• **WHAT TO WORK ON**: Search the records for the string "agent" and copy every line where it turns up.

----- DATA SUPPLIED

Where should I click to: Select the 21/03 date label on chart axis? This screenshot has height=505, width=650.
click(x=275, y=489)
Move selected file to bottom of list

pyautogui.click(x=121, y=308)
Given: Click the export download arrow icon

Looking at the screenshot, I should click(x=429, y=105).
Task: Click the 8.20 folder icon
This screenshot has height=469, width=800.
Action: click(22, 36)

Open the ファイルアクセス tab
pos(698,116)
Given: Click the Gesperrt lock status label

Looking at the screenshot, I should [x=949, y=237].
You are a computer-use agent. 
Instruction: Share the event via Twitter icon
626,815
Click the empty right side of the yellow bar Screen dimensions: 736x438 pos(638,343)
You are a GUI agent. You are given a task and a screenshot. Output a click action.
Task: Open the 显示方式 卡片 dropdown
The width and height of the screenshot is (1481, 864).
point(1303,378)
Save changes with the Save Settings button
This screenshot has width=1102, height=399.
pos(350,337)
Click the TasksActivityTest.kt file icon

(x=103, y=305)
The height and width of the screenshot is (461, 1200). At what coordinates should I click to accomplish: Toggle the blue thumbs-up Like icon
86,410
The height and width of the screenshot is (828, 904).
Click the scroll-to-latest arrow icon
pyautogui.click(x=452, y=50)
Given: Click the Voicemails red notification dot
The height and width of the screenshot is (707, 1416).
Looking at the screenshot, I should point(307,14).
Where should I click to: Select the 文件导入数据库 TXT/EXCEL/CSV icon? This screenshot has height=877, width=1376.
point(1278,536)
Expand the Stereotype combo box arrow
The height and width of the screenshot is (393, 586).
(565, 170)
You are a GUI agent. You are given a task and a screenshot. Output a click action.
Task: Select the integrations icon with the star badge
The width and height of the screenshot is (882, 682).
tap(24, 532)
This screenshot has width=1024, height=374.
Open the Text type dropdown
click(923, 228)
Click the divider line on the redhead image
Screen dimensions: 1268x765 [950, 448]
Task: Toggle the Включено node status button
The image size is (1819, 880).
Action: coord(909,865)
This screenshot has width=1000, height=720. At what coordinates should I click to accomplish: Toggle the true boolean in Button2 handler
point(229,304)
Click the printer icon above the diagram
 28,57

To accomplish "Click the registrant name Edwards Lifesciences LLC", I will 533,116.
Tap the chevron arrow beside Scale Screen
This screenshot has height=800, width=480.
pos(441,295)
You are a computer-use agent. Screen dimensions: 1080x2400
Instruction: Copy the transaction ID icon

----------

• **ANSWER SECTION**:
You are a computer-use agent. 
You are a GUI agent. You are given a task and a screenshot. Output a click action.
You are a GUI agent. You are given a task and a screenshot. Output a click action.
You are a computer-use agent. Screen dimensions: 1080x2400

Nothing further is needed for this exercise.